Ben Travers | |
---|---|
Born | |
Died | 18 December 1980 London, England | (aged 94)
Occupations |
|
Notable work | Aldwych farces |
Spouse |
Violet Mouncey (m. 1916) |
Ben Travers CBE AFC (12 November 1886 – 18 December 1980) was an English writer. His output includes more than 20 plays, 30 screenplays, 5 novels, and 3 volumes of memoirs. He is most notable for his long-running series of farces first staged in the 1920s and 1930s at the Aldwych Theatre. Many of these were made into films and later television productions.
After working for some years in his family's wholesale grocery business, which he detested, Travers was given a job by the publisher John Lane in 1911. After service as a pilot in the First World War, he began to write novels and plays. He turned his 1921 novel, The Dippers, into a play that was first produced in the West End in 1922. His big break came in 1925, when the actor-manager Tom Walls bought the performing rights to his play A Cuckoo in the Nest, which ran for more than a year at the Aldwych. He followed this success with eight more farces for Walls and his team; the last in the series closed in 1933. Most of the farces were adapted for film in the 1930s and 1940s, with Travers writing the screenplays for eight of them.
After the Aldwych series came to a close, in 1935 Travers wrote a serious play with a religious theme. It was unsuccessful, and he returned to comedy. Of his later farces only one, Banana Ridge (1938), rivalled the runs of his 1920s hits; it was filmed in 1942. During the Second World War Travers served in the Royal Air Force, working in intelligence, and later served at the Ministry of Information, while producing two well-received plays.
Due to the war and the death of his wife, Ben had a fallow period, although he collaborated on a few revivals and adaptations of his earlier work. He returned to playwriting in 1968. He was inspired to write a new comedy in the early 1970s after the abolition of theatre censorship in Britain permitted him to write without evasion about sexual activities, one of his favourite topics. The resulting play, The Bed Before Yesterday (1975), presented when he was 89, was the longest-running of all his stage works, easily outplaying any of his Aldwych farces.
Travers was born in the London borough of Hendon, the elder son and the second of the three children of Walter Francis Travers, a merchant, and his wife, Margaret Burges.[1] He was educated at the Abbey School, Beckenham, and at Charterhouse. He did not greatly enjoy his schooldays and later declared that he had been "a complete failure at school".[1] The only thing he enjoyed there was cricket, for which he had a lifelong enthusiasm, later writing a memoir focusing on his passion for the game, Ninety-four Declared: Cricket Reminiscences. When he was nine, his father took him to the Ashes match at the Oval. Eighty years later he recalled watching W. G. Grace and F. S. Jackson opening the batting for England with Ranjitsinhji coming in first wicket down: "I remember when Ranji came in to bat the crowd started singing; I think he only made 7; it was a very low scoring match."[2][n 1]
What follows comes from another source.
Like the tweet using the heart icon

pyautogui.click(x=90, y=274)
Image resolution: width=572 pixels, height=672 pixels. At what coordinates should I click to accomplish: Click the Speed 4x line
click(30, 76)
Travers left Charterhouse in 1904 and was sent by his parents to live in Dresden, for a few months, to learn German. While he was there he saw performances by the leading French actors Sarah Bernhardt in La Tosca, and Lucien Guitry in Les affaires sont les affaires, which inspired him with a passion for the theatre.[4] His parents were unimpressed by his ambition to become an actor; he was sent into the family business, the long-established wholesale grocery firm Joseph Travers & Sons Ltd, of which his father was a director.[5] He found commercial life tedious and incomprehensible: "I had no more idea what it was all about then than I have now and vice versa."[6] He served first at the firm's head office in Cannon Street in the City of London, which was dominated by dauntingly-bearded Victorian patriarchs.[7] From there, to his and the patriarchs' relief, he was soon transferred to the company's offices in Singapore and then Malacca.[8]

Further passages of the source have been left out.